Handelskrieg bis Rüstung: Siedrehen an der Eskalationsschraube
Donald Trump will es wissen – und setzt nächste Woche mit Strafzöllen den Startschuss zum globalen Handelskrieg. Aber auch in Russland, China und Europa wird an der Eskalationsschraube gedreht. Am Ende des Kräftemessens gibt es nur Verlierer.

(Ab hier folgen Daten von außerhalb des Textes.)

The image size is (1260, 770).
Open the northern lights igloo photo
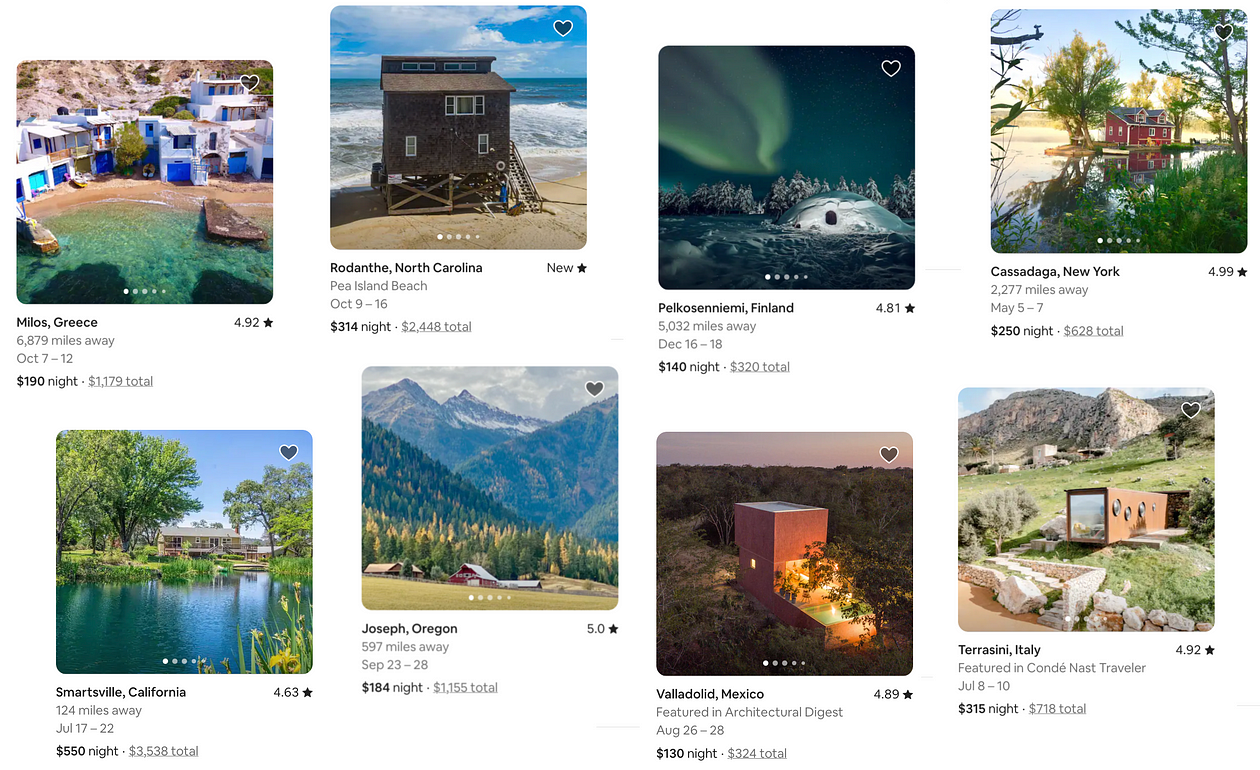coord(786,167)
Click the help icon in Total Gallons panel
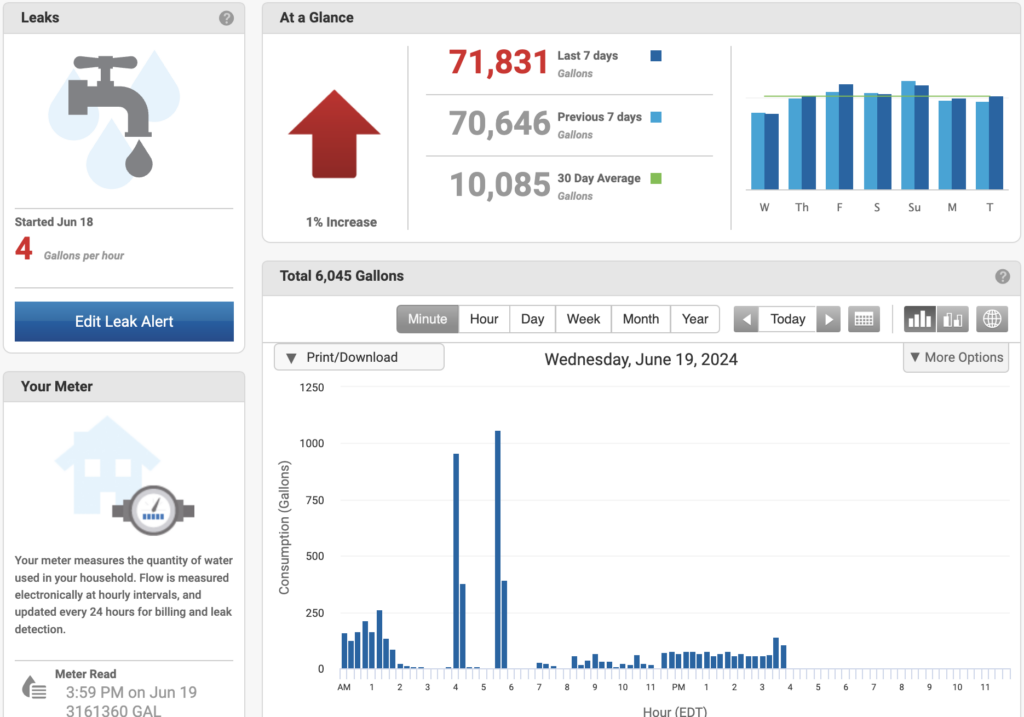1024x717 pixels. (1002, 277)
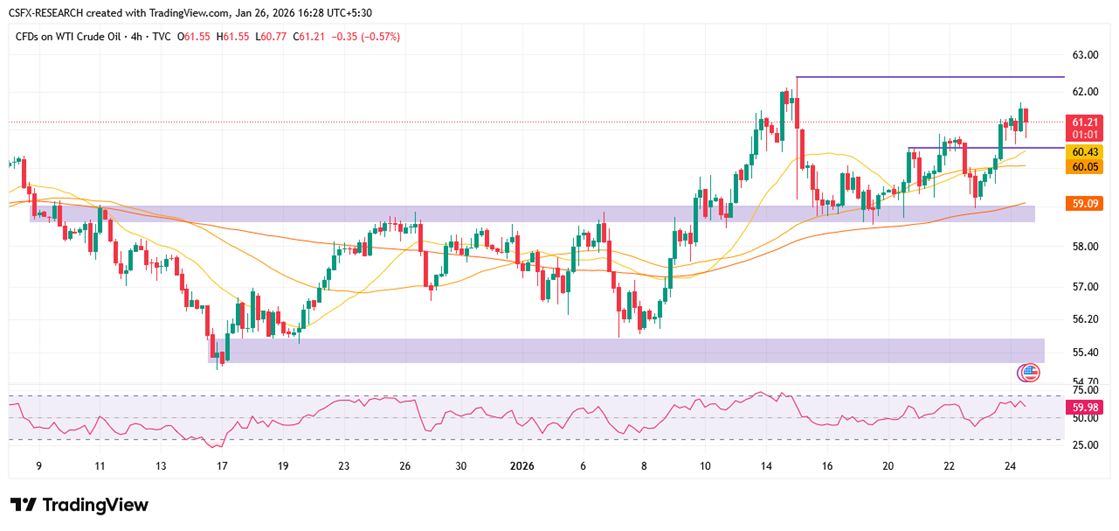Click the yellow 60.43 moving average price tag
Image resolution: width=1119 pixels, height=531 pixels.
(x=1085, y=151)
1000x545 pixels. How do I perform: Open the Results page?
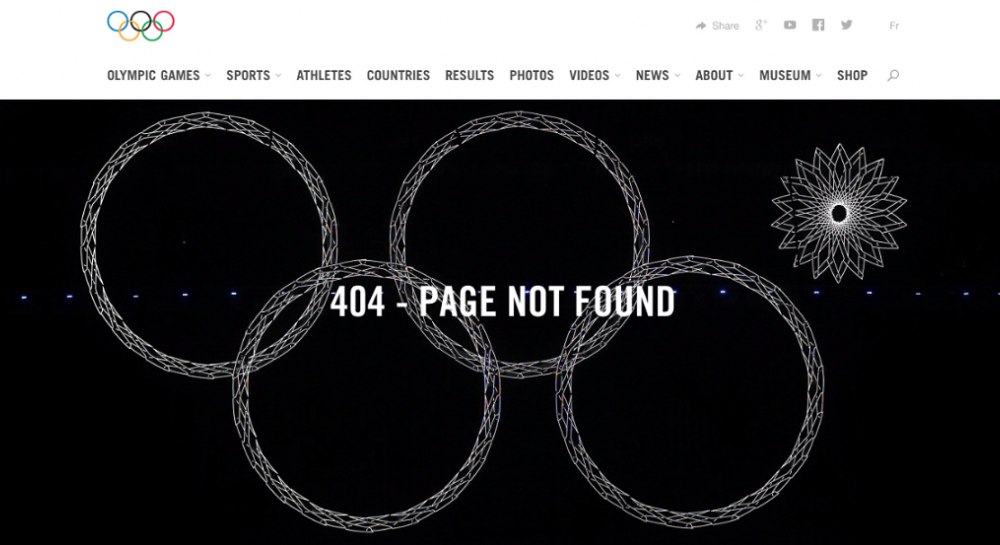tap(469, 75)
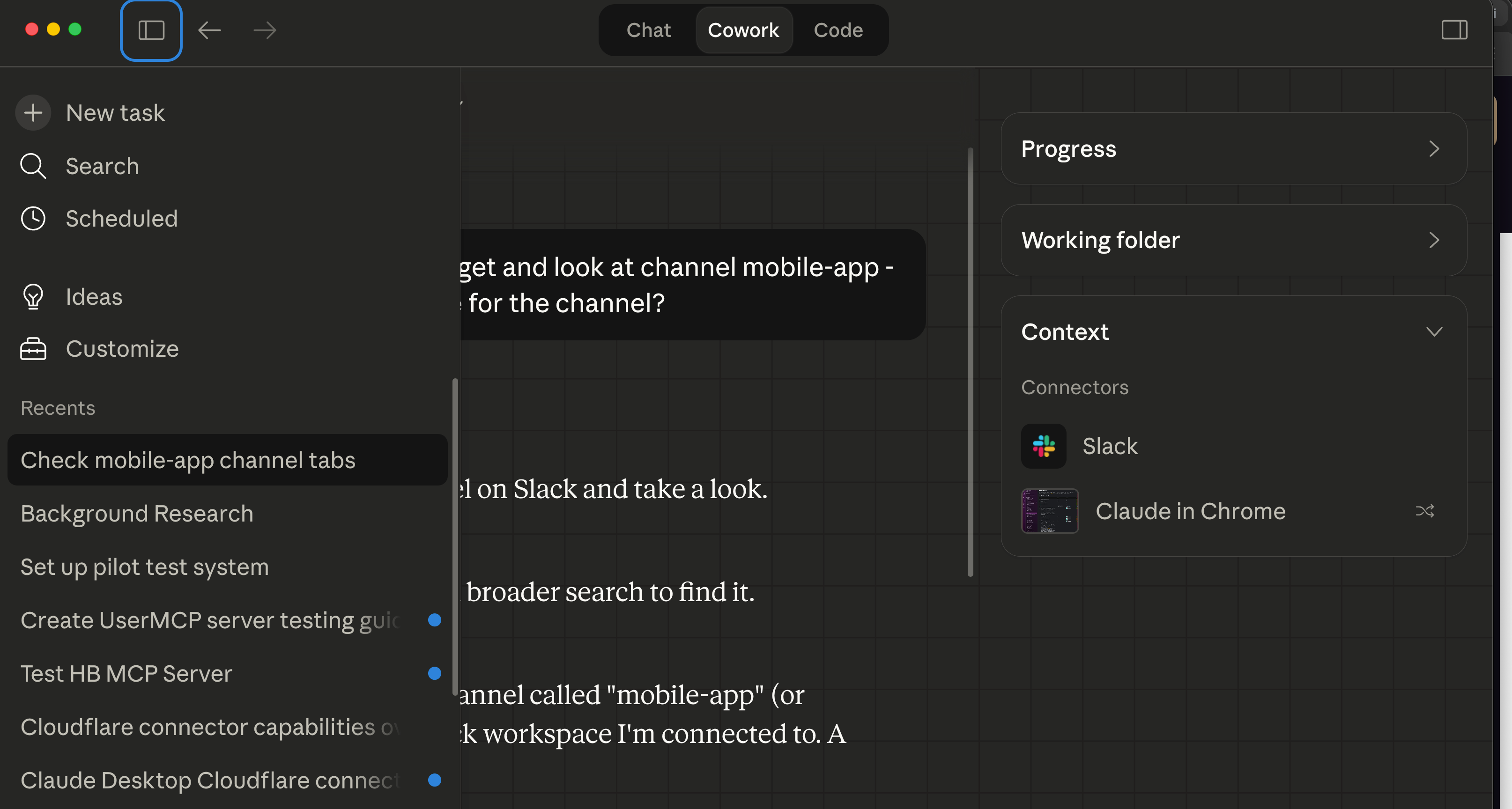Open the Test HB MCP Server task
Viewport: 1512px width, 809px height.
pos(126,674)
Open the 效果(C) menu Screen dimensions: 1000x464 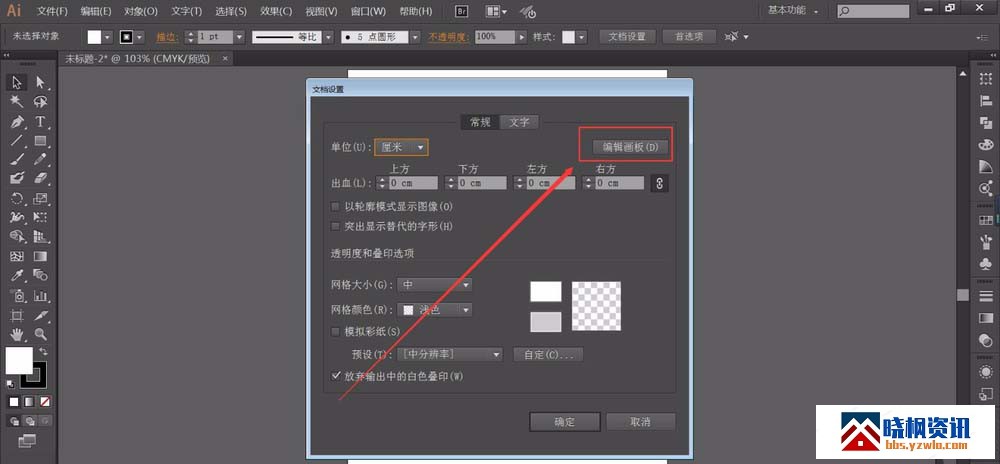tap(276, 11)
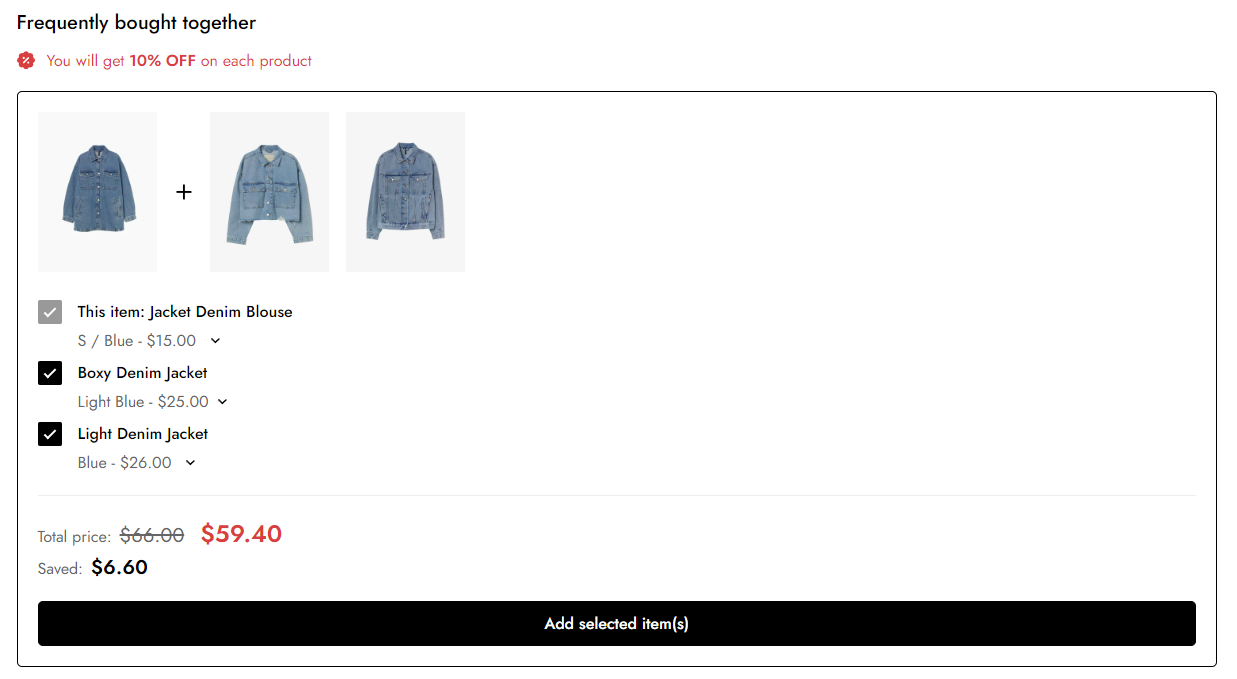Open the Boxy Denim Jacket title link
1237x679 pixels.
[143, 373]
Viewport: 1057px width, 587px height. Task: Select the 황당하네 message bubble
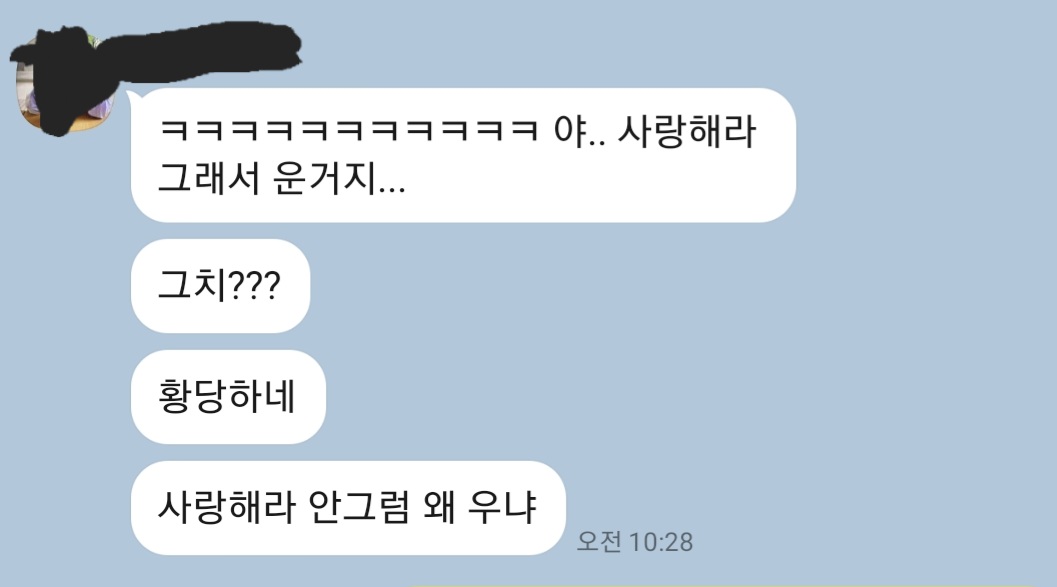point(228,396)
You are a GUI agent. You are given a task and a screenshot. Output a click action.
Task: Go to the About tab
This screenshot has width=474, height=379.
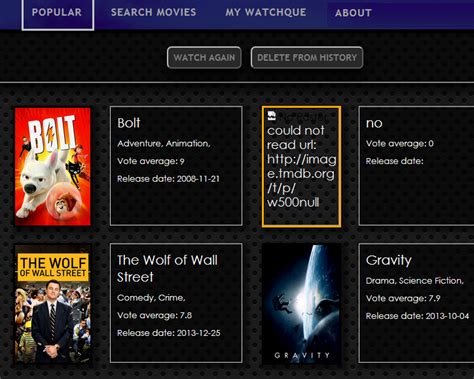(353, 13)
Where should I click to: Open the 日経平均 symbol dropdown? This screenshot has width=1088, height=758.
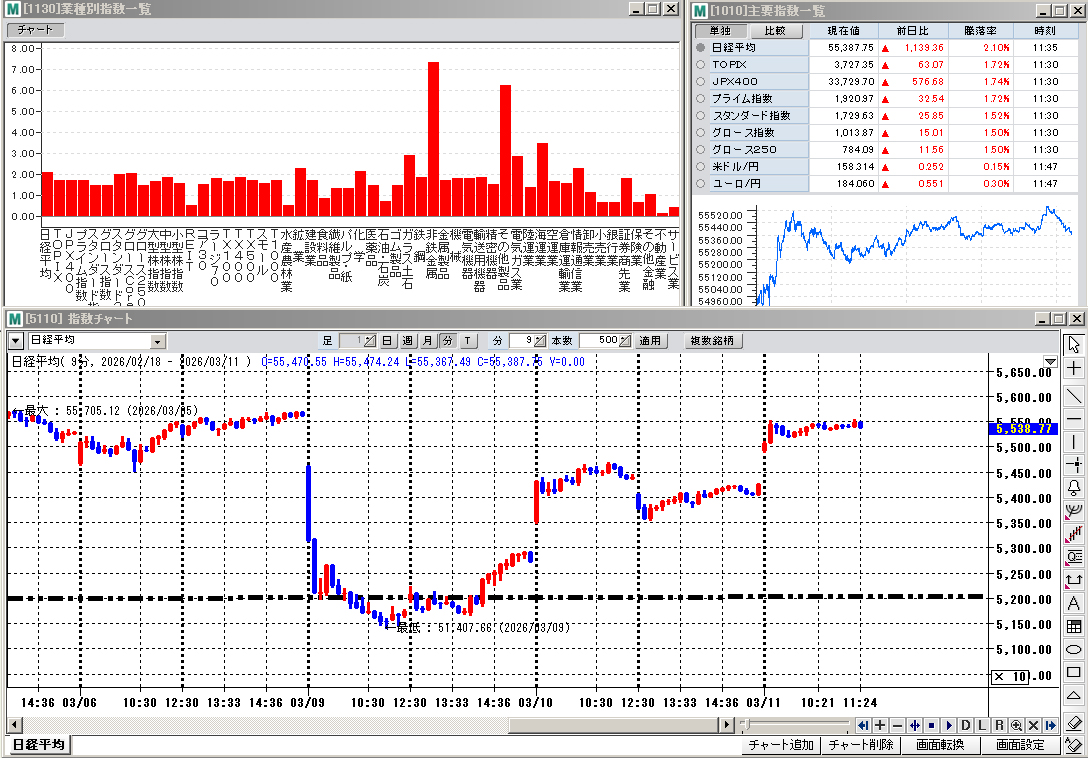click(157, 341)
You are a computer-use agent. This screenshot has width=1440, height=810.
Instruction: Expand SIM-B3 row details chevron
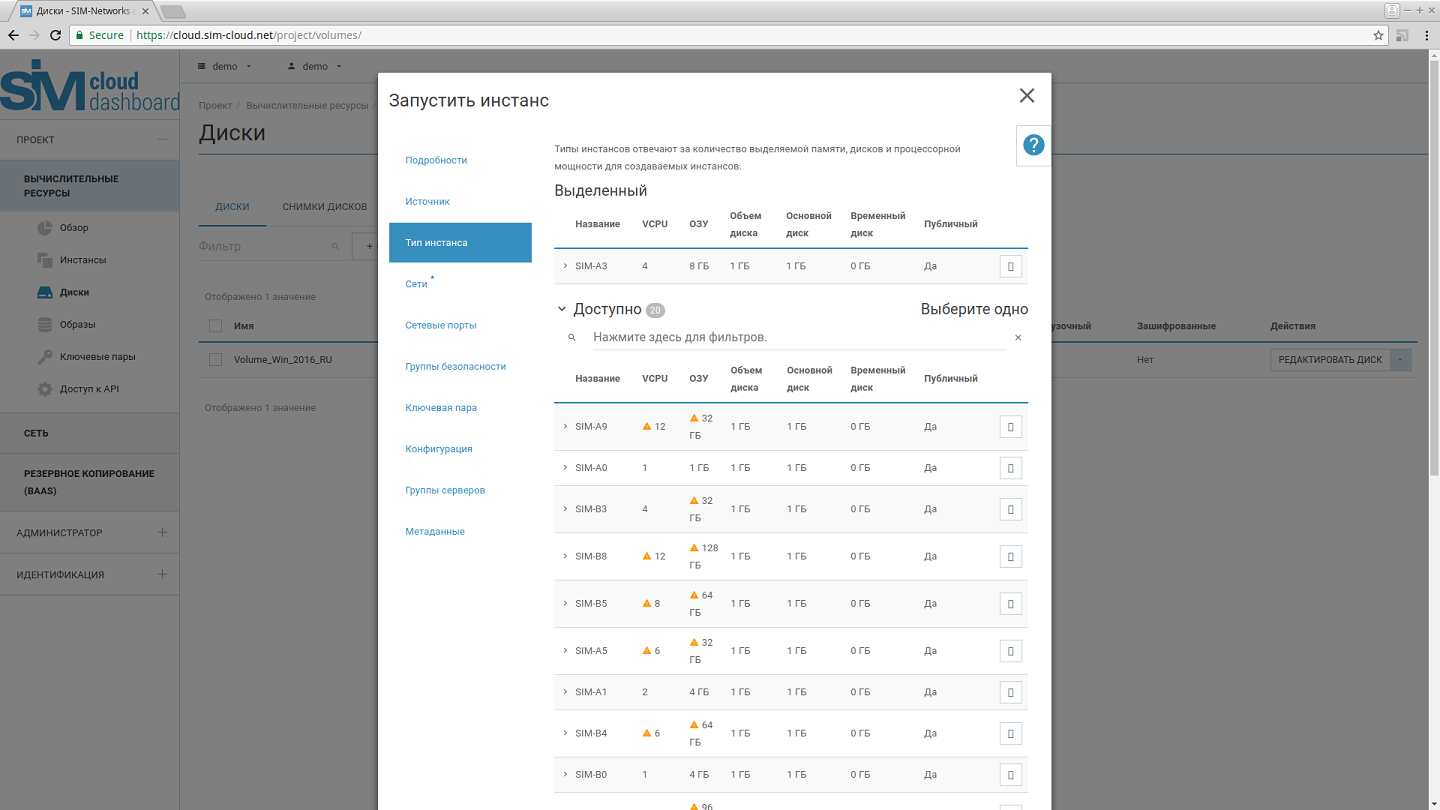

Er hat den ersten Stein geworfen. US-Präsident Donald Trump kündigte Strafzölle von 25 Prozent auf Stahlimporte und von 10 Prozent auf Aluminiumimporte an und zettelt damit einen Handelskrieg mit der übrigen Welt an. Noch ist offen, wie weitreichend der Bann ausfallen wird. Es seien potenziell alle Länder betroffen, hieß es. Mit der Botschaft „Handelskriege sind gut und leicht zu gewinnen“, legte Trump am Freitag via Twitter nach und stieß damit selbst engste Mitarbeiter vor den Kopf. Es wäre zum ersten Mal seit 1986 (!) und Präsident Reagan, dass die USA tatsächlich Strafzölle mit Berufung auf die nationale Sicherheit verhängen.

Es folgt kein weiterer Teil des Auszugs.